ASSIGNMENT
Among the lines below, restate word for word only those from the line with "1200x468 pixels." through the line with "Given: Click player name 加藤匠", with both end lines kept.

# # # #

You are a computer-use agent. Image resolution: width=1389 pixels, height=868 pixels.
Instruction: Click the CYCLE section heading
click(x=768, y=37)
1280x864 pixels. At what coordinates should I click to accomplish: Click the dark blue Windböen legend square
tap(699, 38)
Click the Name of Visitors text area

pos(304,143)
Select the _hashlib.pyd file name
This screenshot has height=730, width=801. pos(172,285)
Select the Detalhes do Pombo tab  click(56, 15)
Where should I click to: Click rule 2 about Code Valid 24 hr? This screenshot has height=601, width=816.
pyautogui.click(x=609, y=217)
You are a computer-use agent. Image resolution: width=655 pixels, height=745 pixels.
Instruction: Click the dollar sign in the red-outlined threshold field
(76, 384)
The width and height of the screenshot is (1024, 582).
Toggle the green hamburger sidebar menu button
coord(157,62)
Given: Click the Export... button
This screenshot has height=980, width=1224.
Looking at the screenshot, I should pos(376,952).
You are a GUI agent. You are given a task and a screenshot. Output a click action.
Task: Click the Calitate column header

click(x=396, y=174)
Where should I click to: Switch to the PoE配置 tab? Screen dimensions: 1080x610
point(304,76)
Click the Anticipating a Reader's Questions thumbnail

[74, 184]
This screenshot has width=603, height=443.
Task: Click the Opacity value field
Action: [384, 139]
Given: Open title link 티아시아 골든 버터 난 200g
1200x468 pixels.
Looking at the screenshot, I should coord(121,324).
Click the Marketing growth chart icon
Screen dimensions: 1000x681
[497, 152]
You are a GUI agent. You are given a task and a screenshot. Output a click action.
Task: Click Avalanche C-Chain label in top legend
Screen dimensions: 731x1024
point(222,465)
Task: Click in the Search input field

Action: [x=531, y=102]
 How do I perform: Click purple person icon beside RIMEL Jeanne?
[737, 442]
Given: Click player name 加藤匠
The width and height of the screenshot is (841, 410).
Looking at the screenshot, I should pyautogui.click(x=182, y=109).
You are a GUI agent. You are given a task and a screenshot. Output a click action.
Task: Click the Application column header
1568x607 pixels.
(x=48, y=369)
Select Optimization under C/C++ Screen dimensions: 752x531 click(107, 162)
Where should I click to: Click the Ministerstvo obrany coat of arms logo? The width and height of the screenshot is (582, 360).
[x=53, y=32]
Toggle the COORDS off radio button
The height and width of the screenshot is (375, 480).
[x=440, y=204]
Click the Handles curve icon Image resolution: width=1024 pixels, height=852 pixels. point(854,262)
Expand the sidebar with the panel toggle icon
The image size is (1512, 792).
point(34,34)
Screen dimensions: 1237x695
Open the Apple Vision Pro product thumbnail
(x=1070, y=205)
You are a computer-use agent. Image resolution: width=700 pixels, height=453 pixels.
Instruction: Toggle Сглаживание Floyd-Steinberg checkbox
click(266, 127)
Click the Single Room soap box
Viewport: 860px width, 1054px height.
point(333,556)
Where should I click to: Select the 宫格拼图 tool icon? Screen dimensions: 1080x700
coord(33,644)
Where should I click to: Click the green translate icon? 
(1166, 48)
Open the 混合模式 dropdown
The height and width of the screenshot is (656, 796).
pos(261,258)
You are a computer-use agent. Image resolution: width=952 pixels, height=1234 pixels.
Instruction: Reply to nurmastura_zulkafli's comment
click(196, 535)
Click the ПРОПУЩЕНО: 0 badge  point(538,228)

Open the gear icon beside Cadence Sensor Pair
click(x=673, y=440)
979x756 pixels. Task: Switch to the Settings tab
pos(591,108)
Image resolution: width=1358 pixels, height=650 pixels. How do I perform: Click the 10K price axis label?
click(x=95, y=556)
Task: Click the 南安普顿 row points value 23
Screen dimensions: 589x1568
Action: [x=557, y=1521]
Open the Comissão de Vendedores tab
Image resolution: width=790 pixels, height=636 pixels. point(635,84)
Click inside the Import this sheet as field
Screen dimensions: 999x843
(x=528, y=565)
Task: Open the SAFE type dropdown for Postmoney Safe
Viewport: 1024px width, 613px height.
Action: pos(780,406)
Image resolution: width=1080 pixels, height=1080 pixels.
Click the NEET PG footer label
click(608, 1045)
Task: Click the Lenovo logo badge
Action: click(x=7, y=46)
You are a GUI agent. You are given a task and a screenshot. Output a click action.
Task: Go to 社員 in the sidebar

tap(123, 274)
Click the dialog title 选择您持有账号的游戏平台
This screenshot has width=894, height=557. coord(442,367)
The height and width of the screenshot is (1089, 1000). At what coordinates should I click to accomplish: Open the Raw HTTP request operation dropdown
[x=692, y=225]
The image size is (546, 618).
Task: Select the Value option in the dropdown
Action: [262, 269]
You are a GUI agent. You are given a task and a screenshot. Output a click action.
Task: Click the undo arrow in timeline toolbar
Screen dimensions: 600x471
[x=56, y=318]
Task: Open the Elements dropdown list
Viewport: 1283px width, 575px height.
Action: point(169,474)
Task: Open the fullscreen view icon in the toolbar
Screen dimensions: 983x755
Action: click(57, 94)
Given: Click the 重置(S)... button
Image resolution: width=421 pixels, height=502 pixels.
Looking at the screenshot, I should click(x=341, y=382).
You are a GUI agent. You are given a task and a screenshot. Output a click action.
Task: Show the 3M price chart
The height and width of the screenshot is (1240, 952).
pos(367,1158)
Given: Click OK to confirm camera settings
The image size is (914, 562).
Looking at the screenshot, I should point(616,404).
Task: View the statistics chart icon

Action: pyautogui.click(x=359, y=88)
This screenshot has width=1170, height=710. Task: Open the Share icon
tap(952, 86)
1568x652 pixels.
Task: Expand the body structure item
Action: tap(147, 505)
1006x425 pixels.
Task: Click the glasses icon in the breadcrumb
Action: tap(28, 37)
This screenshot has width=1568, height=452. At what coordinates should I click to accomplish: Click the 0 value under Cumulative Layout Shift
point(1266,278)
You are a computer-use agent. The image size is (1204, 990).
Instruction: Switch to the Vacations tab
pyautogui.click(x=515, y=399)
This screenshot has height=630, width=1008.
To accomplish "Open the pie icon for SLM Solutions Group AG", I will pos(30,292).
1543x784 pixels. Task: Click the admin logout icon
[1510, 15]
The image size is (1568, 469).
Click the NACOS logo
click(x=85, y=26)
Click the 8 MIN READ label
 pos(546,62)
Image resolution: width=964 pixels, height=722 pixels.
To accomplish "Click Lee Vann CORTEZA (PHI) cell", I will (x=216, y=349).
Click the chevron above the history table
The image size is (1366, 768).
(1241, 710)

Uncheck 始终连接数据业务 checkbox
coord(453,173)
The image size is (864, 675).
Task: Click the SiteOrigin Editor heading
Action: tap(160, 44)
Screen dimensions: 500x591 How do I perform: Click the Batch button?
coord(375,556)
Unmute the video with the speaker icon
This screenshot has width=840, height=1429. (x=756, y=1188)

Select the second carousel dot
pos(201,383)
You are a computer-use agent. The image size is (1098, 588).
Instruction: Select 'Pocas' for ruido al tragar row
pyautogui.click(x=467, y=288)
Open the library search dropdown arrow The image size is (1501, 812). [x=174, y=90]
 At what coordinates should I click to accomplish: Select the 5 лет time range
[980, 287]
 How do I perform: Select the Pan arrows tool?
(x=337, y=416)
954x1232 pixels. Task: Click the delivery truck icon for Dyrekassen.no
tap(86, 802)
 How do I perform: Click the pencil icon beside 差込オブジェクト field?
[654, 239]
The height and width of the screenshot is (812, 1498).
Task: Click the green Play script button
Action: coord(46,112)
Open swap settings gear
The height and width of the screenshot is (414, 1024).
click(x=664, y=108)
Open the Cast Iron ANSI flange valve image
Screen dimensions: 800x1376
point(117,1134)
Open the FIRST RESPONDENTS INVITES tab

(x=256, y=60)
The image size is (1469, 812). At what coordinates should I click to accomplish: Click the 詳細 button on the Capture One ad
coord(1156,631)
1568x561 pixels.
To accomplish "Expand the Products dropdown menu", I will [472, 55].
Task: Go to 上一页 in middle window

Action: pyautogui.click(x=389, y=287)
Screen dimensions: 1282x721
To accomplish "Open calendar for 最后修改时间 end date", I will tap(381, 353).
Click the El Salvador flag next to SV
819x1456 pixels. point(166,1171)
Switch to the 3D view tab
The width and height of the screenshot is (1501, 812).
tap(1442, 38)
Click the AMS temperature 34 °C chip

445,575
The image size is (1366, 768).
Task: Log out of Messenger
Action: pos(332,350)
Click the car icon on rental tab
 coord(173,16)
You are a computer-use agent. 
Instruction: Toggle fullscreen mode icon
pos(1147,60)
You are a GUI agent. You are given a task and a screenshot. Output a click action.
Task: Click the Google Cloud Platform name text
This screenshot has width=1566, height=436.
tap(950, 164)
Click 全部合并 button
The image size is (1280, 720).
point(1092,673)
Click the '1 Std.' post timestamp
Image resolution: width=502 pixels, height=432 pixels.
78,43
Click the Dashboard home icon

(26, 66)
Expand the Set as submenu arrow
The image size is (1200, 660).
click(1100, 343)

# # # #

ANSWER SPACE
1200x468 pixels.
Looking at the screenshot, I should coord(121,324).
Click the Marketing growth chart icon
Screen dimensions: 1000x681
[497, 152]
You are a GUI agent. You are given a task and a screenshot. Output a click action.
Task: Click Avalanche C-Chain label in top legend
Screen dimensions: 731x1024
point(222,465)
Task: Click in the Search input field

Action: [x=531, y=102]
 How do I perform: Click purple person icon beside RIMEL Jeanne?
[737, 442]
Given: Click player name 加藤匠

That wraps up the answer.